Ce n’était pas une mauvaise idée. Après tout, Zheng Mingyi jouissait d’une solide réputation dans le cercle des investisseurs ; nombreux étaient ceux qui cherchaient à entrer en contact avec lui. Mais Jiang Chijing répliqua : « Mes parents ne sont pas des naïfs. »
« Des naïfs ? » Zheng Mingyi attira Jiang Chijing à lui, enlaçant sa taille. « Pourquoi ? Tu ne fais pas confiance à mes compétences ? »
« Cela n’a rien à voir avec ta compétence. » Jiang Chijing se pencha vers lui et mordilla doucement sa mâchoire. « Tu es mon homme. Pourquoi devraient-ils t’embaucher ? Ce serait simplement du travail gratuit. »

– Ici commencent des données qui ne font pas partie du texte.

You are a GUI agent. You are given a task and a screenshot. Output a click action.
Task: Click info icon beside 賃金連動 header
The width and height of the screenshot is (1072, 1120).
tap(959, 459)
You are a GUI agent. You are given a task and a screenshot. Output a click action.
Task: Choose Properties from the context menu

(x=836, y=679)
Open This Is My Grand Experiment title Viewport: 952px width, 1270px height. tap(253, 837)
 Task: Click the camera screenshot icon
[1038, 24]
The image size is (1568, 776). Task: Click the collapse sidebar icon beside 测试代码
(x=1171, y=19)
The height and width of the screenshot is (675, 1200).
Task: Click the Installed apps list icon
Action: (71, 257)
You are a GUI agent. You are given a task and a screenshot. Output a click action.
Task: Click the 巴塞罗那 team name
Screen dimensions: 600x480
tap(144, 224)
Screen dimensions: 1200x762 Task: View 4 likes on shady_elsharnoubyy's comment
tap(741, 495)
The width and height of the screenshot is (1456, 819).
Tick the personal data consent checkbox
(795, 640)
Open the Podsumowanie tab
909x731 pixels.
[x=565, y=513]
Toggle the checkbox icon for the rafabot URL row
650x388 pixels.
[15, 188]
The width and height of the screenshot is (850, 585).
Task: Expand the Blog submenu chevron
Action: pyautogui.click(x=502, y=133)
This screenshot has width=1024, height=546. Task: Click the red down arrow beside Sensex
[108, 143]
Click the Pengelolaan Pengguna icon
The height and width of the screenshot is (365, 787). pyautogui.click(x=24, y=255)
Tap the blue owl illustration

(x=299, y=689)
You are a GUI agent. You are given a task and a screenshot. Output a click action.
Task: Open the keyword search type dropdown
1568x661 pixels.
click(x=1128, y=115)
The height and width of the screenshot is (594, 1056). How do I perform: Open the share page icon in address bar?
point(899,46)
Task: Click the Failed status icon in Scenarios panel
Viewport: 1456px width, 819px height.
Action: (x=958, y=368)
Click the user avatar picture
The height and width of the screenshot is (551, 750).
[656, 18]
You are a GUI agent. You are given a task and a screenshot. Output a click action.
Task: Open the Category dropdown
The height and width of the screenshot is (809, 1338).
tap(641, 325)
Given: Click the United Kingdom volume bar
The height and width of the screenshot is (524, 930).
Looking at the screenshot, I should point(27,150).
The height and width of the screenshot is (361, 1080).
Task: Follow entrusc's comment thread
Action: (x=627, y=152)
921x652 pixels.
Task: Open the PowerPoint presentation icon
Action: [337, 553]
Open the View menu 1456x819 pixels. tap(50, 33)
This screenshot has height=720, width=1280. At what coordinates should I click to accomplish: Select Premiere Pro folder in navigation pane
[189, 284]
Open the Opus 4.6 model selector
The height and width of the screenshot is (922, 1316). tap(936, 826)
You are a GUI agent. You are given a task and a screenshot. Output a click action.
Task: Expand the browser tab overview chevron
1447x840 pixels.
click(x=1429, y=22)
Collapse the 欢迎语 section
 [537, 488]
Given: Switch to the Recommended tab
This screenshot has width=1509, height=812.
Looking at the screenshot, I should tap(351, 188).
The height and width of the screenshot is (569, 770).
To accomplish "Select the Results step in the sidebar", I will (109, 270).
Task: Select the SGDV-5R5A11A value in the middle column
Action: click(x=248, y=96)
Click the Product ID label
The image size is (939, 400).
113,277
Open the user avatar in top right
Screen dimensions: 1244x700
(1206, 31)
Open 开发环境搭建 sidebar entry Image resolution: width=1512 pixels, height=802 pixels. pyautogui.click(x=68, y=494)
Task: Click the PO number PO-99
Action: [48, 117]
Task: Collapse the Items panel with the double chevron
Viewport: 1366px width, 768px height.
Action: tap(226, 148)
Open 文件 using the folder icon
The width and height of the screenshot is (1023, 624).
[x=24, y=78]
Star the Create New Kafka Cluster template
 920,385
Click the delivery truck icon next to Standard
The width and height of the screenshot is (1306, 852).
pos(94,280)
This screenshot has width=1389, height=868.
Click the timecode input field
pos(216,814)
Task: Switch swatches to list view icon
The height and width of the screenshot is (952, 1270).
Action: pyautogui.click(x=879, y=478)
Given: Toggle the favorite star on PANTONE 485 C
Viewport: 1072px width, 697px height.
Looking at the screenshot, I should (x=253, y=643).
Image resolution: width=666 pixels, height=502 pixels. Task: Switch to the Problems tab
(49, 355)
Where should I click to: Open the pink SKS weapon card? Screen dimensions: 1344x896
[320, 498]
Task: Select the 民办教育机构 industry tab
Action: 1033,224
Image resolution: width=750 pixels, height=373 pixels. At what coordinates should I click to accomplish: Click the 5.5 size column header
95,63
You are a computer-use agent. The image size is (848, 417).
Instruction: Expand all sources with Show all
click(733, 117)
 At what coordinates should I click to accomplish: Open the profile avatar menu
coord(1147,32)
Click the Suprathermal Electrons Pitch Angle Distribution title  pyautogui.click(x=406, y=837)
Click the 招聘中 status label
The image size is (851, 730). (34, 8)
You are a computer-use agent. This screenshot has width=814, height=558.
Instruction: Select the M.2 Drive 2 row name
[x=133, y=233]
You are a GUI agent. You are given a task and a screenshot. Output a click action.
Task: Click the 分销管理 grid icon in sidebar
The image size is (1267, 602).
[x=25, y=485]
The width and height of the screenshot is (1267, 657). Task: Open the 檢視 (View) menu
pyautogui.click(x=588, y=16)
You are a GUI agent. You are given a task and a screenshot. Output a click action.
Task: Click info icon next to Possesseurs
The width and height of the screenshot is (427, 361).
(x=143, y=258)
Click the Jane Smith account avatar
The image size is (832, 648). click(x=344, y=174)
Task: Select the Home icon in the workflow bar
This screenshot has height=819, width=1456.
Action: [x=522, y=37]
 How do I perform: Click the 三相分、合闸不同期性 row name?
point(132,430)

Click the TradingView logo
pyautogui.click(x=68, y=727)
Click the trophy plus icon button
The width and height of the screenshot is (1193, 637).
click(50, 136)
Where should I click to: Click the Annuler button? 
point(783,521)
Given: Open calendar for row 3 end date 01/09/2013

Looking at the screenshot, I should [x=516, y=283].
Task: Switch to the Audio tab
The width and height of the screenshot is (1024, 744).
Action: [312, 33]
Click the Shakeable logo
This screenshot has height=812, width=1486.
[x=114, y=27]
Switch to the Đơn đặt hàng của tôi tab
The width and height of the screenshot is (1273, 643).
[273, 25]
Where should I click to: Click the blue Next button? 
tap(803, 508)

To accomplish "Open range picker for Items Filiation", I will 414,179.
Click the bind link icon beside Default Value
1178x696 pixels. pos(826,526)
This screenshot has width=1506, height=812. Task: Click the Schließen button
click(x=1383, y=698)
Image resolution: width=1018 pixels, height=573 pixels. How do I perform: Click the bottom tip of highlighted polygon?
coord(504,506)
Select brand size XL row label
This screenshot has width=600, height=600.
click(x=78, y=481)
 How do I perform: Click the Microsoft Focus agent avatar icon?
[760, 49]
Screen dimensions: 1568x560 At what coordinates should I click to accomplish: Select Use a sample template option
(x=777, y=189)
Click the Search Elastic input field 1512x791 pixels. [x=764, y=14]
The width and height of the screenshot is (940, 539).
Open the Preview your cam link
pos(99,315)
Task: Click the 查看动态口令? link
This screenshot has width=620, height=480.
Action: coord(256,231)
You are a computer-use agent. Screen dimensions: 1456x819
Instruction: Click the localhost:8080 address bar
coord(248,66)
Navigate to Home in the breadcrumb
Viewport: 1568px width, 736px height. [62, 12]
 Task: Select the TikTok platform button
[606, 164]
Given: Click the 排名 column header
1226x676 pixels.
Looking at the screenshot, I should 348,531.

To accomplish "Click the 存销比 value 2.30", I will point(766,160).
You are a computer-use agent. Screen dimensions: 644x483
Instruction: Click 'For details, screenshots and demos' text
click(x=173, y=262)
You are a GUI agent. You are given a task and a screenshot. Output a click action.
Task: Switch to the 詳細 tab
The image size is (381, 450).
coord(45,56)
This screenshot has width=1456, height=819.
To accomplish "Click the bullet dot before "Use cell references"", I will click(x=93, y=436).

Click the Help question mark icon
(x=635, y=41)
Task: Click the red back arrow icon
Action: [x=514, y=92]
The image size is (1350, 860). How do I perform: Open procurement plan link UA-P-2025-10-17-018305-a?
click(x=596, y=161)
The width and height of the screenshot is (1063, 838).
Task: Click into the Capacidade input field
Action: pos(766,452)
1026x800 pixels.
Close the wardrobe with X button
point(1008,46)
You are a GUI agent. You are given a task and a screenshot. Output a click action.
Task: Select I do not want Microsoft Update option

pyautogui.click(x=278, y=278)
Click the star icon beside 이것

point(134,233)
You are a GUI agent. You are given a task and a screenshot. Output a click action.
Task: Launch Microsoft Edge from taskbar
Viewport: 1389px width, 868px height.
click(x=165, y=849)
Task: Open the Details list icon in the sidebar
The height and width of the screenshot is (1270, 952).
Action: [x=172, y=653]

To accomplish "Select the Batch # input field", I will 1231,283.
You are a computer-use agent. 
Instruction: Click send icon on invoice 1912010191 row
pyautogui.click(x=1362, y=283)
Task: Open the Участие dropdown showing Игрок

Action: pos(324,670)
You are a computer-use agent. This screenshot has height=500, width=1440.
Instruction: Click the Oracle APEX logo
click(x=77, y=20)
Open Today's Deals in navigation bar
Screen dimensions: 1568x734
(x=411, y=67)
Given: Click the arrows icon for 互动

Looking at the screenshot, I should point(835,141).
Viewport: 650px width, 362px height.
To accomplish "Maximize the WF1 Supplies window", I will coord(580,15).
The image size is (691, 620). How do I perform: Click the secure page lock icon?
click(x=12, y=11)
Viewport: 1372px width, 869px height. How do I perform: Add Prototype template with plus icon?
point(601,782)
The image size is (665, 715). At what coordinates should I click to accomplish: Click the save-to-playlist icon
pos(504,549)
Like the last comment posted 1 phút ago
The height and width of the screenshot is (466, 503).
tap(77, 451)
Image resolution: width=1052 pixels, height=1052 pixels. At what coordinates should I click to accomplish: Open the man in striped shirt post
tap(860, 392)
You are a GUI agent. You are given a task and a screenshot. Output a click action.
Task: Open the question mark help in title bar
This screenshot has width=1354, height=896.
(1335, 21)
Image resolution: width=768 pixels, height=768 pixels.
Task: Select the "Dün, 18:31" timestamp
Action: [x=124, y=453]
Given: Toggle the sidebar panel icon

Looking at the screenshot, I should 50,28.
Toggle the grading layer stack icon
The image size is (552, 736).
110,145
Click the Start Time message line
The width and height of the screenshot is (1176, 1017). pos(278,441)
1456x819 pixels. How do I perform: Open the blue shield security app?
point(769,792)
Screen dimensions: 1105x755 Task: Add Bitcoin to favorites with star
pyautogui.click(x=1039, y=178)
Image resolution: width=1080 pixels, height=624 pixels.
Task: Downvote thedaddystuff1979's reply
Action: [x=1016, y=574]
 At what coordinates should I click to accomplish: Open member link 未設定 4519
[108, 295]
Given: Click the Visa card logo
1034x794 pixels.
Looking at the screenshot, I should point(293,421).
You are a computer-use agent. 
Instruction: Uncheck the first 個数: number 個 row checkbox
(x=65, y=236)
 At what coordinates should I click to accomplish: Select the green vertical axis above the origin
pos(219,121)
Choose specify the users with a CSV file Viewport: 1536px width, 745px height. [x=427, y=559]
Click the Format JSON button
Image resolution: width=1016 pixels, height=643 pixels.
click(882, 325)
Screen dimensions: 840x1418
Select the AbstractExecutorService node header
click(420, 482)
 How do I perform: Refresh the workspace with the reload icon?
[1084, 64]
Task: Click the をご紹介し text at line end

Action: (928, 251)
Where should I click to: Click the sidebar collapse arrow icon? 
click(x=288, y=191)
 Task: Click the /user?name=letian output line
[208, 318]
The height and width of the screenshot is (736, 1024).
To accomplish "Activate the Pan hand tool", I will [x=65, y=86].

Un certain ouvrier bénévole, surnommé Zheng, descendit ses mains pour agripper les fesses de Jiang Chijing et, entrant dans son rôle sans hésitation, déclara : « Patron, il n’existe pas de repas gratuit dans ce monde. »
Jiang Chijing maîtrisait depuis longtemps l’art de changer de rôle avec aisance. Il glissa un doigt sous le menton de Zheng Mingyi, plissa les yeux et dit : « Alors je vais te montrer aujourd’hui ce qu’est un capitaliste suceur de sang. »
Leurs lèvres se rejoignirent trop naturellement. Zheng Mingyi souleva Jiang Chijing par les hanches et le fit tourner, le déposant sur le bureau flambant neuf. Cependant, avant qu’ils ne puissent aller plus loin, la sonnette retentit à ce moment particulièrement mal choisi.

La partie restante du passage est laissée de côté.